Top of Material for this task
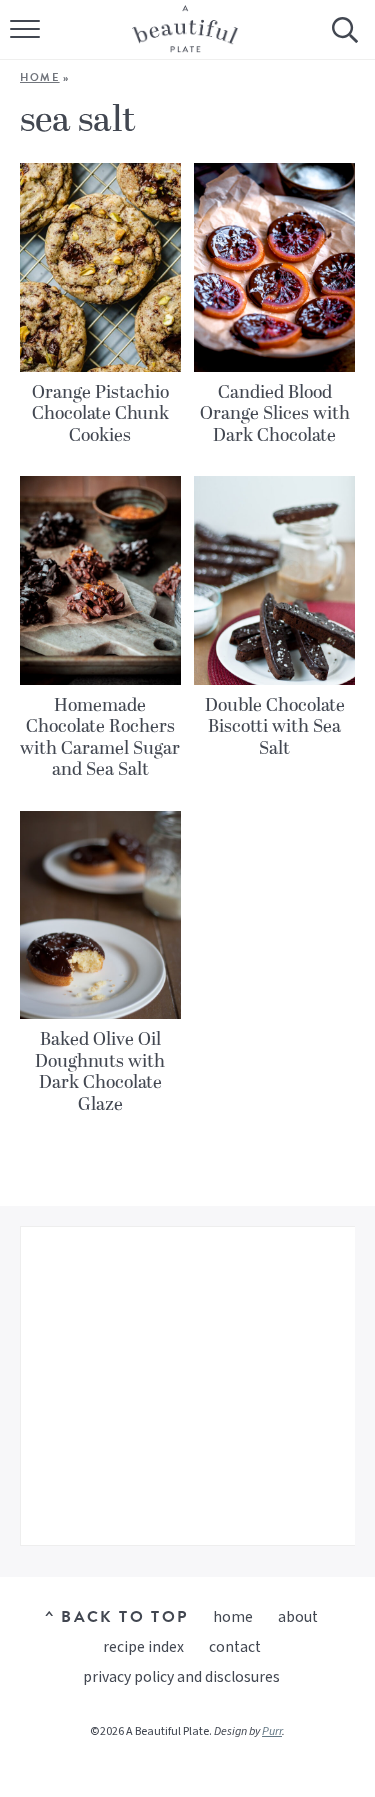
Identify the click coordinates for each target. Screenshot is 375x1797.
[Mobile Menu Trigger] (27, 45)
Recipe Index (143, 1647)
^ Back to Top (116, 1617)
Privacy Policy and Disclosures (181, 1677)
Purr (272, 1731)
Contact (235, 1647)
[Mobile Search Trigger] (342, 45)
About (298, 1617)
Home (40, 77)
Bottom of Material for this task
* What to do *
In the records above, collect each line with "Trigger".

* Finished exercise *
[Mobile Menu Trigger] (27, 45)
[Mobile Search Trigger] (342, 45)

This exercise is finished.